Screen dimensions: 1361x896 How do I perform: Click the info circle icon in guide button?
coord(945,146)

------

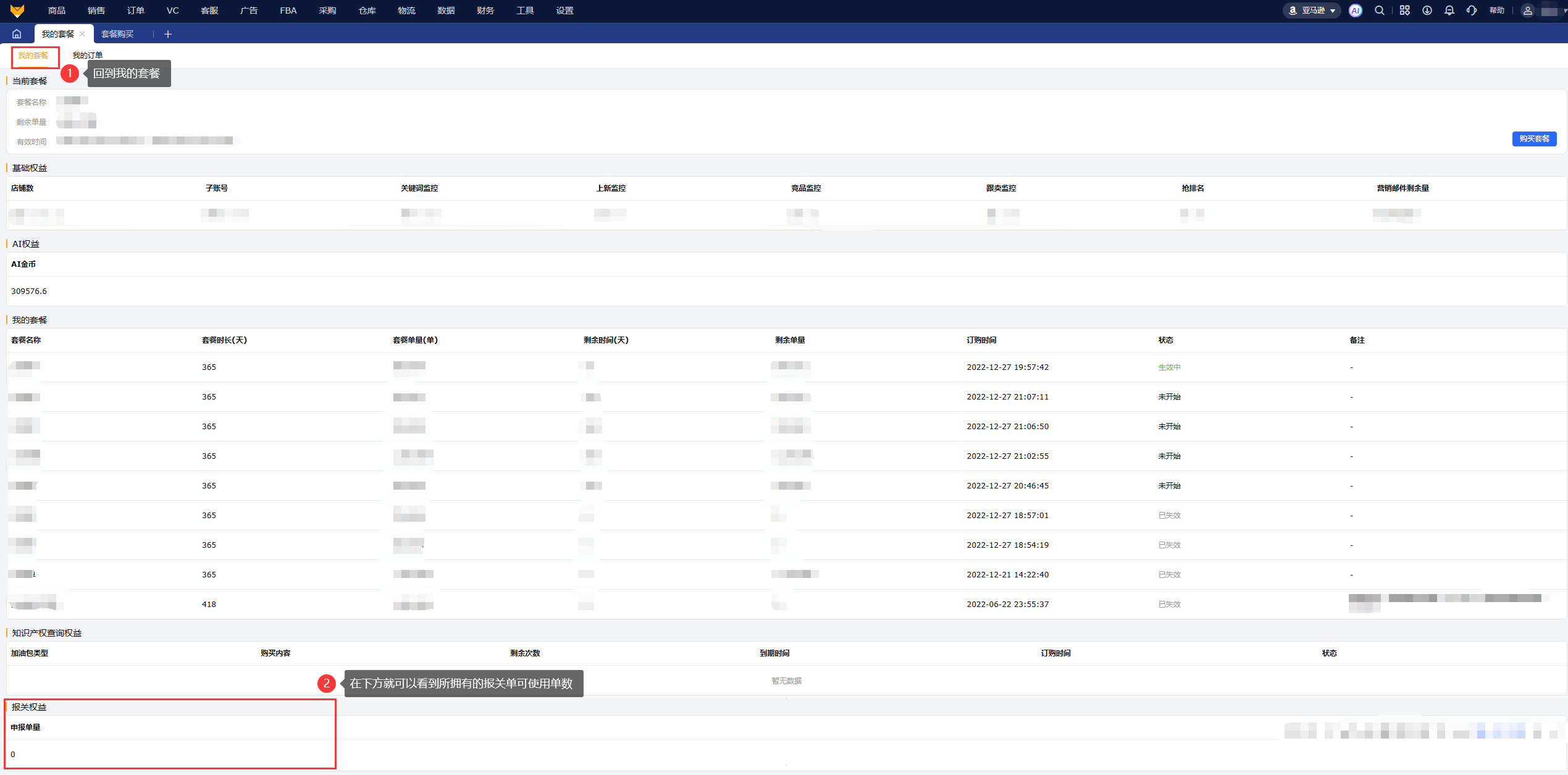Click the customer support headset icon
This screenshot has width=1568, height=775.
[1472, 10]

------

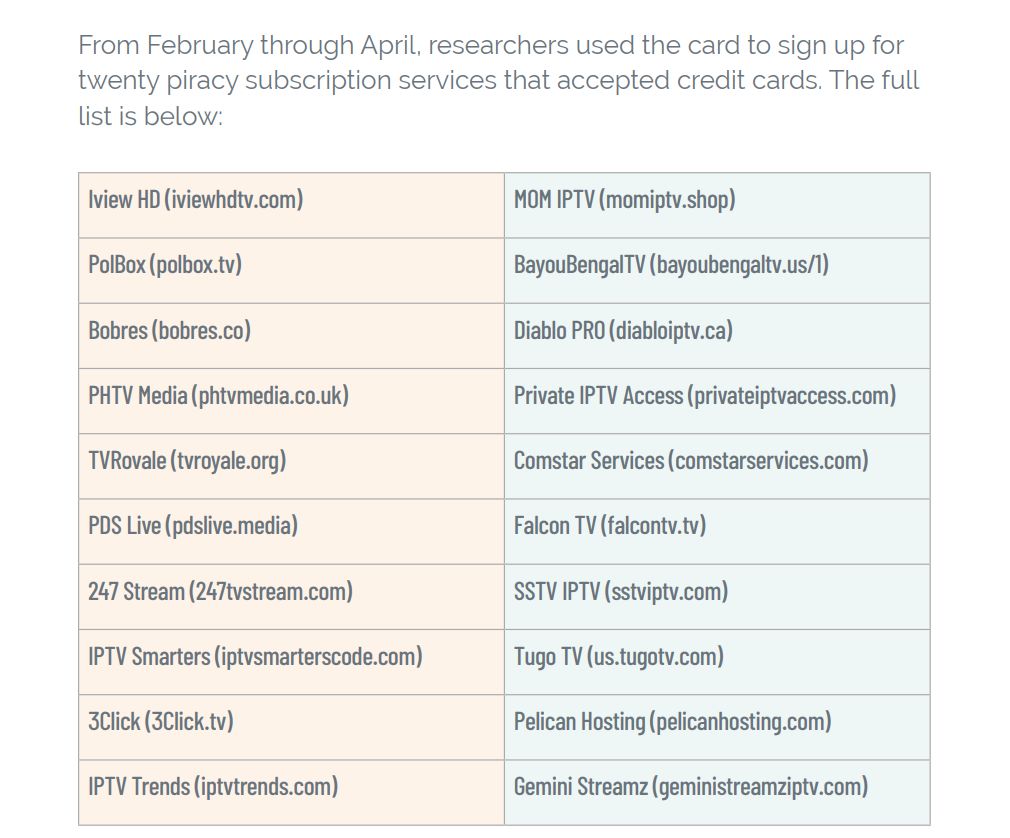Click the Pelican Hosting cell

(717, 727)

------

Work to do: Copy the material above from the line containing "Screen dimensions: 1361x896" through the line containing "coord(945,146)", both lines included.

Solution to this exercise:
Screen dimensions: 1361x896 How do I perform: Click the info circle icon in guide button?
coord(945,146)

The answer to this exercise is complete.